Resolution gegen Schließung des BHW-Werks Braunschweig

  • 12.05.2021
  • News

In einer Resolution haben die Geschäftsführer*innen des IG Metall Bezirks Niedersachsen und Sachsen-Anhalt zur beabsichtigten Schließung des BHW-Werks in Braunschweig Stellung bezogen.

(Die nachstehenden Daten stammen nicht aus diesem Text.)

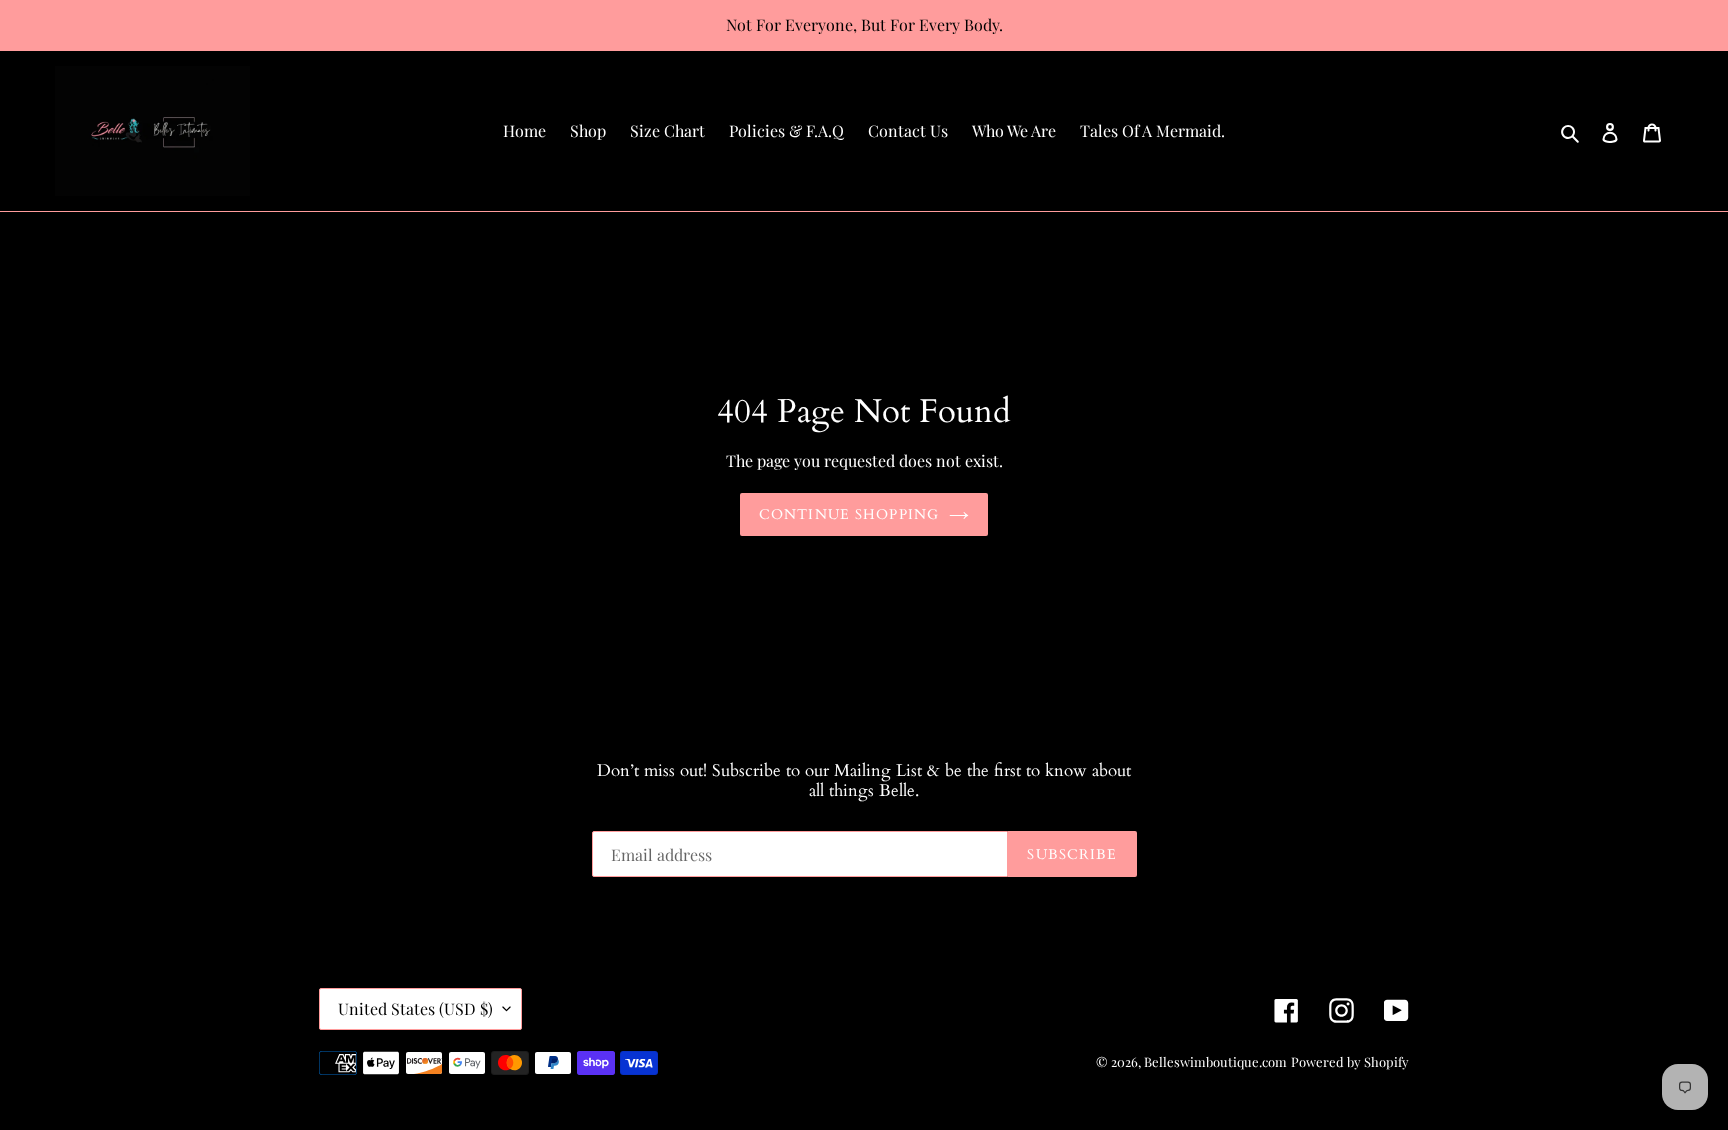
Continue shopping (849, 514)
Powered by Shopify (1350, 1061)
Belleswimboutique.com (1215, 1061)
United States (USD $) (415, 1008)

Die Resolution im Wortlaut:

"Mit großer Wut und Betroffenheit haben wir von den dreisten Schachzügen des MIBA-Konzerns erfahren, das BHW-Werk in Braunschweig kurzfristig zu schließen und Hunderte von Menschen mit ihren Familien in die Arbeitslosigkeit zu schicken. Diese Strategie ist umso abstoßender, als die Übernahme des BHW-Werkes durch die MIBA nur möglich war auf der Grundlage einer sogenannten Ministererlaubnis durch den Wirtschaftsminister Peter Altmaier.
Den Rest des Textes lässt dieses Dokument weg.